The Pioneer's "Auto PCM" and "Digital", in the case of your signal from your CD player, do the same thing. Your CD player outputs PCM, so that's what is being handled regardless of how the selection is made. Even in terms of how the player is connected, coax or optical, it's still just PCM, and once it's in the AVR, it's all handled identically, which is to be internally up-sampled to 24/96 and processed through the SHARC DSP.
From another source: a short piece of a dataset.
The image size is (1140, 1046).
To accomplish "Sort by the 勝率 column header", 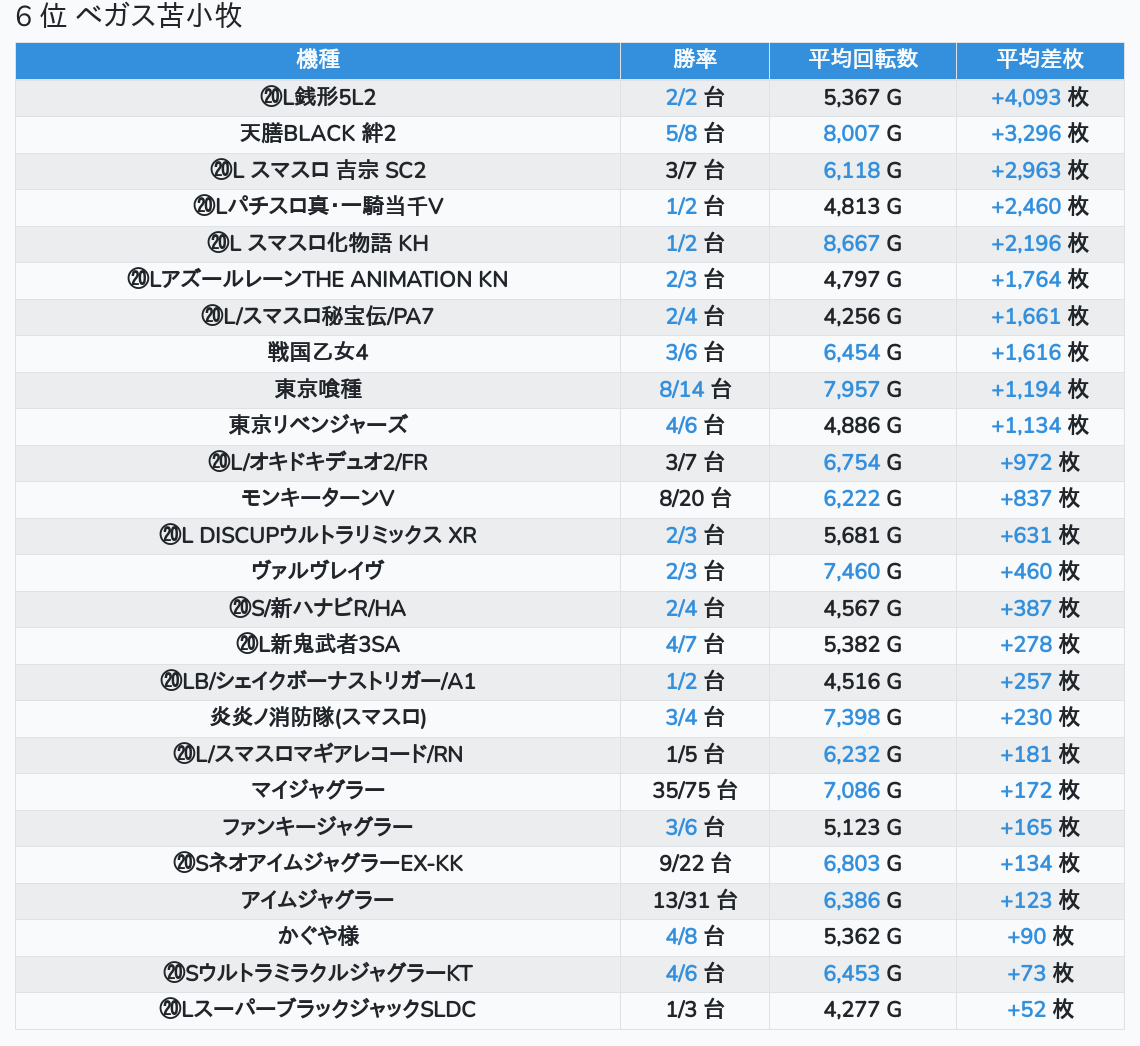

Analog is an interesting situation in this case, if you're actually playing an HDCD. If so, the internal processing of the Rotel is necessary to properly decode the HDCD and get the benefit of that format. The only way that's coming out of the Rotel is the analog jacks. Now that's not a real problem, because your Pioneer AVR will re-digitize that signal at 24/96 (but that performs more like an optimistic 20/96) which should be a fairly good match to the 18 bit HDCD performance (as your Rotel manual states), especially considering HDCD's "Peak Extend" function. But, all that considered, there still be not much to be gained from HDCD > Analog > Pioneer. The reason I say the Pioneer, even though it's spec'd at 24/96 for analog inputs to its ADC, there are no inexpensive real 24/96 ADCs in the world. Most barely make it to 20 bits, with many performing up to 18 bits. A real 24 bit-performance ACD is a beastly expensive device that wouldn't be found in an AVR's rarely-used analog inputs.
So what you've got is an HDCD with an optimistic 18 bits at 44.1 being sent via analog to an ADC running at barely 20/96 performance. The end result will likely be closer to 17/44.1 performance after all of that, and now you're pretty much close to a high-end standard CD player with no HDCD.
Anyway, the short story is, for HDCD playback you should use the analog outputs/inputs. For standard CDs, the coaxial connection (PCM) would be better, slightly.